We can see that this has fit quite nicely. You’ll notice there are \(n-1\) parameters to fit, where \(n\) is the number of categories. In the minimal binary case, recall there’s only one parameter set, since it models probability \(p\) of being in a class, and probability \(1-p\) of being in the other class. Using the categorical distribution, this extends, so we have \(p_1\) for class 1, \(p_2\) for class 2, and \(1-(p_1+p_2)\) for the final class.

Using numerical and categorical predictors

Next we will look at an example from chapter 8 of Alan Agresti’s Categorical Data Analysis, looking at the primary food choice for 64 alligators caught in Lake George, Florida. We will use their length (a continuous variable) and sex (a categorical variable) as predictors to model their food choice.

First, reproducing the dataset,

length = [
    1.3, 1.32, 1.32, 1.4, 1.42, 1.42, 1.47, 1.47, 1.5, 1.52, 1.63, 1.65, 1.65, 1.65, 1.65,
    1.68, 1.7, 1.73, 1.78, 1.78, 1.8, 1.85, 1.93, 1.93, 1.98, 2.03, 2.03, 2.31, 2.36, 2.46,
    3.25, 3.28, 3.33, 3.56, 3.58, 3.66, 3.68, 3.71, 3.89, 1.24, 1.3, 1.45, 1.45, 1.55, 1.6, 
    1.6, 1.65, 1.78, 1.78, 1.8, 1.88, 2.16, 2.26, 2.31, 2.36, 2.39, 2.41, 2.44, 2.56, 2.67, 
    2.72, 2.79, 2.84
]
choice = [
    "I", "F", "F", "F", "I", "F", "I", "F", "I", "I", "I", "O", "O", "I", "F", "F", 
    "I", "O", "F", "O", "F", "F", "I", "F", "I", "F", "F", "F", "F", "F", "O", "O", 
    "F", "F", "F", "F", "O", "F", "F", "I", "I", "I", "O", "I", "I", "I", "F", "I", 
    "O", "I", "I", "F", "F", "F", "F", "F", "F", "F", "O", "F", "I", "F", "F"
]

sex = ["Male"] * 32 + ["Female"] * 31
data = pd.DataFrame({"choice": choice, "length": length, "sex": sex})
data["choice"]  = pd.Categorical(
    data["choice"].map({"I": "Invertebrates", "F": "Fish", "O": "Other"}), 
    ["Other", "Invertebrates", "Fish"], 
    ordered=True
)
data.head(3)
choice length sex
0 Invertebrates 1.30 Male
1 Fish 1.32 Male
2 Fish 1.32 Male

Next, constructing the model,

model = bmb.Model("choice ~ length + sex", data, family="categorical")
idata = model.fit()
Auto-assigning NUTS sampler...
Initializing NUTS using jitter+adapt_diag...
Multiprocess sampling (4 chains in 4 jobs)
NUTS: [Intercept, length, sex]
100.00% [8000/8000 00:01<00:00 Sampling 4 chains, 0 divergences]
Sampling 4 chains for 1_000 tune and 1_000 draw iterations (4_000 + 4_000 draws total) took 2 seconds.

Using bmb.interpret.plot_predictions, we can visualize how the probability of the different response levels varies conditional on a set of predictors.
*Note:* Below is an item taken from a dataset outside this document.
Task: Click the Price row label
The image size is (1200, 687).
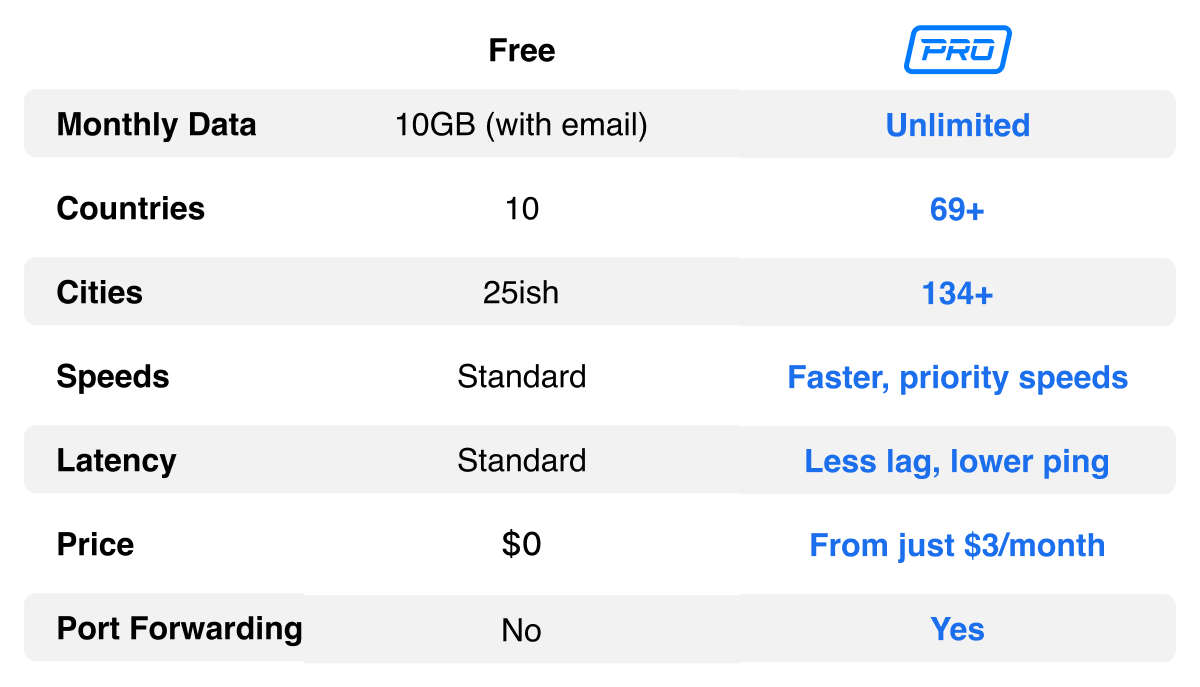Action: (x=96, y=544)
In the plot below, we visualize how the food choices vary by length for both male and female alligators. Note how estimate_dim (the response level) is mapped as the value to the group key.

bmb.interpret.plot_predictions(
    model,
    idata,
    ["length", "sex"],
    subplot_kwargs={"main": "length", "group": "estimate_dim", "panel": "sex"},
    fig_kwargs={"figsize": (12, 4)},
    legend=True
);

Here we can see that the larger male and female alligators are, the less of a taste they have for invertebrates, and far prefer fish. Additionally, males seem to have a higher propensity to consume “other” foods compared to females at any size. Of note, the posterior means predicted by Bambi contain information about all \(n\) categories (despite having only \(n-1\) coefficients), so we can directly construct this plot, rather than manually calculating \(1-(p_1+p_2)\) for the third class.
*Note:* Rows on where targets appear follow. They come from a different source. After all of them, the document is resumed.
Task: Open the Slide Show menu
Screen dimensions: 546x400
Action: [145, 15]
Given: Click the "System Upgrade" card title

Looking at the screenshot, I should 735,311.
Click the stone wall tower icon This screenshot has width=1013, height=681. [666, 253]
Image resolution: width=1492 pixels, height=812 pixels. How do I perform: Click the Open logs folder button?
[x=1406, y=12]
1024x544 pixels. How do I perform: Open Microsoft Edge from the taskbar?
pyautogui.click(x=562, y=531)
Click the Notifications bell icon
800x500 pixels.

Last, we can make a posterior predictive plot,

model.predict(idata, kind="pps")

ax = az.plot_ppc(idata)
ax.set_xticks([0.5, 1.5, 2.5])
ax.set_xticklabels(model.response_component.response_term.levels)
ax.set_xlabel("Choice");
ax.set_ylabel("Probability");

which depicts posterior predicted probability for each possible food choice for an alligator, which reinforces fish being the most likely food choice, followed by invertebrates.

References

Agresti, A. (2013) Categorical Data Analysis. 3rd Edition, John Wiley & Sons Inc., Hoboken.

%load_ext watermark
%watermark -n -u -v -iv -w
Last updated: Tue Oct 10 2023

Python implementation: CPython
Python version       : 3.11.0
IPython version      : 8.13.2

pandas    : 2.1.0
matplotlib: 3.7.1
numpy     : 1.24.2
arviz     : 0.16.1
seaborn   : 0.12.2
bambi     : 0.13.0.dev0

Watermark: 2.3.1